Tabak received his PhD from the University of California, Berkeley in 1975 in experimental high energy physics. He followed this work with post-doctoral training in elementary particles at the Weizmann Institute of Science and at Carnegie Mellon University. Since 1980, Tabak has been associated with Lawrence Livermore National Laboratory and is now a group leader in the Defense and Nuclear Technology Department as well as Associate Program Leader for Inertial Fusion Target Design in the Fusion Energy Program. His current research involves designing optimized implosion systems and reducing ignition laser requirements for Fast Ignition.

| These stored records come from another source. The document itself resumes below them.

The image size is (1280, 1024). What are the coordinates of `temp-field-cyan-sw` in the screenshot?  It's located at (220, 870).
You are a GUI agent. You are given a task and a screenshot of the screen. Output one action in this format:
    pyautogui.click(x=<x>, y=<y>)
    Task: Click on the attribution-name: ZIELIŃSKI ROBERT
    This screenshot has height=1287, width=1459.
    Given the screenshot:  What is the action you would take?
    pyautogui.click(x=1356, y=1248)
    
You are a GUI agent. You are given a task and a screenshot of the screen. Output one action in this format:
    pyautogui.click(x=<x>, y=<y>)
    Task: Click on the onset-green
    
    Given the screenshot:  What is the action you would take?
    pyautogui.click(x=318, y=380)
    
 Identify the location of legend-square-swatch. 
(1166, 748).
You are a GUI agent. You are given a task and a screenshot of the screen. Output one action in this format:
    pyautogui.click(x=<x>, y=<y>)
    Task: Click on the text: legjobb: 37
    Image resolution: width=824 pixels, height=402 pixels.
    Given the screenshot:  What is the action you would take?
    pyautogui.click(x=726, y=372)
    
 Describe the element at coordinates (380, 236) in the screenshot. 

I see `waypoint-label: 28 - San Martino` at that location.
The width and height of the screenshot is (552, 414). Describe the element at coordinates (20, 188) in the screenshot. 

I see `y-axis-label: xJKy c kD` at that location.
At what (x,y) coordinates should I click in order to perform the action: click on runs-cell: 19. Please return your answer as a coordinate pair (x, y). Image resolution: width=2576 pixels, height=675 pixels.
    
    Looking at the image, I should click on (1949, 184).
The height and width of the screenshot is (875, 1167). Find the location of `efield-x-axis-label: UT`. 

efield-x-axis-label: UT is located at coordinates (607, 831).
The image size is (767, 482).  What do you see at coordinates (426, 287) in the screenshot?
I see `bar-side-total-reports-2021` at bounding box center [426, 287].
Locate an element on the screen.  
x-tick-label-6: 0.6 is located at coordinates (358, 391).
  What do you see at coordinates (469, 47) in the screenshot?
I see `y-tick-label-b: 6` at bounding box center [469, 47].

Tanaka finished his PhD at the Laboratory for Laser Energetics, University of Rochester in 1982. He stayed at the University of Rochester for three years and then he joined the faculty at Osaka University. His major interests include fast ignition, laser plasma interactions, and equations of state. He reported the first deuterium fuel implosion using foam spherical shells and fast ignition integral experiments as invited talks at the APS.
Cameron Geddes, Lawrence Berkeley National Laboratory
Citation: “For experimental and computational studies of channel-guided laser wakefield accelerators.”
Geddes is a physicist in the LOASIS program at Lawrence Berkeley National Laboratory, where he works on laser-driven particle acceleration and intense laser-matter interaction. He received his PhD in physics in 2005 from the University of California, Berkeley. His thesis work demonstrated the first laser-driven accelerator in which the laser pulse propagation was controlled by a pre-formed plasma channel, resulting in production of mono-energetic beams for the first time in a laser wakefield accelerator.
Thomas Lundgren, University of Minnesota
Citation: “For his insightful theoretical contributions to numerous areas of fluid mechanics, most notably in the fields of turbulence and vortex dynamics.”
Biographical information unavailable at press time.
Eric Lauga, MIT
Citation: “For his dissertation, ‘Slip, Swim, Mix, Pack: Fluid Mechanics at the Micron Scale,’ a treatment of slip and mixing relevant to micron-scale geometries, swimming of micro-organisms, and self-assembly of colloidal particles.”
Lauga received an undergraduate degree from the Ecole Polytechnique in France in 1998, and then joined the Corps de Mines program at the Ecole des Mines in Paris, during which he spent a year at the University of California, San Diego. After receiving the French equivalent of a master’s degree from the University of Paris IV, he went on to earn his PhD in 2005 from Harvard University. His thesis work concerned theoretical investigations of flow behavior at the micron scale. He is currently an assistant professor of applied mathematics at MIT, focusing on problems in biofluid mechanics and microfluidics.